The White House said Thursday that Vice President Joe Biden deserved "time and space" to decide whether to launch a presidential run, after he told Democrats he and his family were weighing the prospect.
"The decision that anyone makes to run for president of the United States is an intensely personal one," White House spokesman Josh Earnest told reporters on Air Force One as President Barack Obama flew to New Orleans.
"That's why we have gone to great lengths to try to give the vice president the time and space that he has earned to make this intensely personal decision," Earnest added.
"That is, as he told the DNC members yesterday, exactly what he's doing right now."
Biden, 72, has been mulling whether to jump in and challenge Democratic frontrunner and former secretary of state Hillary Clinton for their party's nomination.
He has huddled with advisors and last weekend met privately with Senator Elizabeth Warren, a power broker in the party's liberal wing.
On a Wednesday conference call, Biden told members of the Democratic National Committee that he and his family were "dealing at home with... whether or not there is the emotional fuel at this time to run," according to CNN, which said it obtained access to the discussion.
Biden spoke for more than an hour on the main subject of the call, the Iran nuclear deal, but when he opened the call to questions someone asked him about his political future.
"If I were to announce to run, I have to be able to commit to all of you that I would be able to give it my whole heart and my whole soul, and right now, both are pretty well banged up," Biden acknowledged to DNC members.
"Believe me, I've given this a lot of thought and dealing internally with the family on how we do this," CNN quoted Biden as saying.
The family was plunged into grief in May when the vice president's 46-year-old son Beau Biden died from brain cancer.
When pressed about conversations between Obama and Biden over a possible candidacy, Earnest demurred, saying he would "protect their privacy."
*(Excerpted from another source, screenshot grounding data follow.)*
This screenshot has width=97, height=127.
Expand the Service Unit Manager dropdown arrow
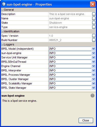(x=93, y=57)
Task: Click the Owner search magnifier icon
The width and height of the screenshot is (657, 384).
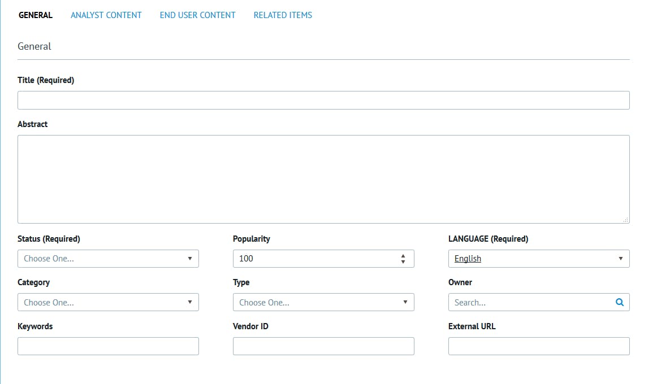Action: coord(620,302)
And while he added that Biden "has earned the right to make this decision on a timeframe of his own choosing," Earnest said Biden has "acknowledged some of the time limitations associated with that."
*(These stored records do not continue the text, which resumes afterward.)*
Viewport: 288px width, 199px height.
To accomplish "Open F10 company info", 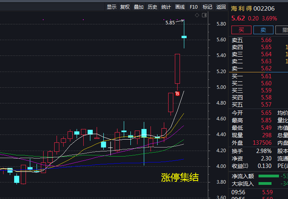I will tap(194, 7).

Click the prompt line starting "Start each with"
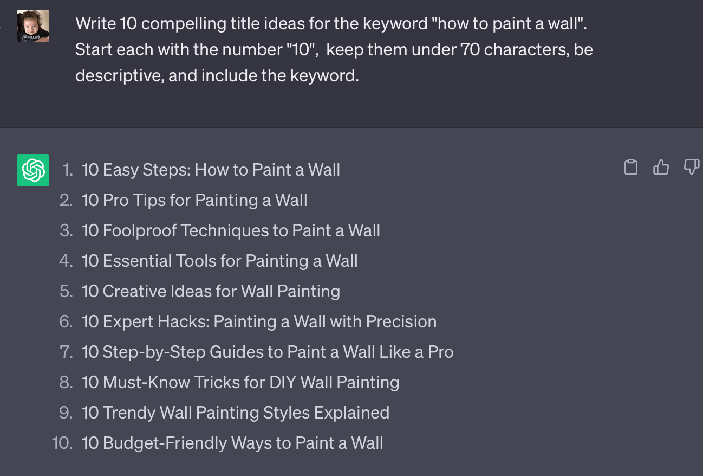[334, 49]
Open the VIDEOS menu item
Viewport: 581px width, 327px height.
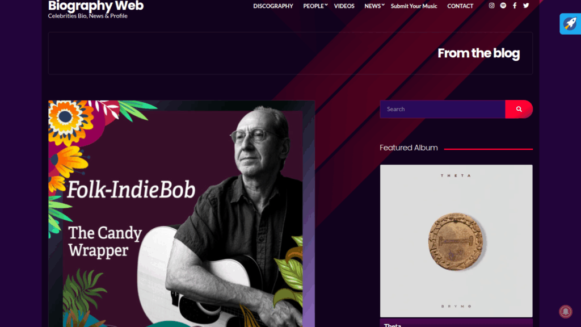344,6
Biden has said he would decide by the end of the summer. The first Democratic Party primary debate is scheduled for October 16.
A Quinnipiac University poll Thursday showed Clinton's support in the Democratic race slipping to 45 percent, while Biden was at 18 percent.
It also had Biden performing the best of any Democrat in general-election matchups against top Republicans, besting top GOP candidates Donald Trump, Jeb Bush and Marco Rubio by wider margins than those by which Clinton led them.